Reproduce, word for word, the records from the line containing "Altoparlanti stereo TRUST" through the line containing "TRUST (229, 138)", including both of those lines.
# # # #
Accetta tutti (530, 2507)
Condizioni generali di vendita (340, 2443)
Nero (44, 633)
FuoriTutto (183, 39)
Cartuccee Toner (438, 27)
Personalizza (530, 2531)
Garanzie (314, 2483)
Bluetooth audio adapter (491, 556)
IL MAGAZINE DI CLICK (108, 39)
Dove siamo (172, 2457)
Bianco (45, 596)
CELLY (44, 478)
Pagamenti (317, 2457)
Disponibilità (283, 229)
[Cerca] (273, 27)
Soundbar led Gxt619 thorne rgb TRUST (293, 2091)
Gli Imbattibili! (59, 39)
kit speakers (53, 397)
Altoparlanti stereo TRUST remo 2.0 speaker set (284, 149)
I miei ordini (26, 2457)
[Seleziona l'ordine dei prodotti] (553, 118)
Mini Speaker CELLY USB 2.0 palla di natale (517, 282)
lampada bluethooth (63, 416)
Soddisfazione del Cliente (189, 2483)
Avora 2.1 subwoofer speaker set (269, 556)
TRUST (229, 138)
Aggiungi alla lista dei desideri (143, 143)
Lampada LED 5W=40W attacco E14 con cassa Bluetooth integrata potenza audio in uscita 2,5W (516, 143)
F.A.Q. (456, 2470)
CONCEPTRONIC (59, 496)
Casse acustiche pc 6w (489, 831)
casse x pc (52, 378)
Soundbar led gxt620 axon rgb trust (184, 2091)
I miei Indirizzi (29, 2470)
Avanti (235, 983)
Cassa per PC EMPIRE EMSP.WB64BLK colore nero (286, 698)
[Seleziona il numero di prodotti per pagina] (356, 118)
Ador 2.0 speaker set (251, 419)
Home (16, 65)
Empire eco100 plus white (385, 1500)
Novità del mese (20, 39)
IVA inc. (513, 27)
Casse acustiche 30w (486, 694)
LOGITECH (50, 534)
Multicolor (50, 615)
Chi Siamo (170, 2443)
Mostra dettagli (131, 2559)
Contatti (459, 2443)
# # # #
### RESULT OF THIS EXERCISE
Altoparlanti stereo TRUST remo 2.0 speaker set (284, 149)
I miei ordini (26, 2457)
[Seleziona l'ordine dei prodotti] (553, 118)
Mini Speaker CELLY USB 2.0 palla di natale (517, 282)
lampada bluethooth (63, 416)
Soddisfazione del Cliente (189, 2483)
Avora 2.1 subwoofer speaker set (269, 556)
TRUST (229, 138)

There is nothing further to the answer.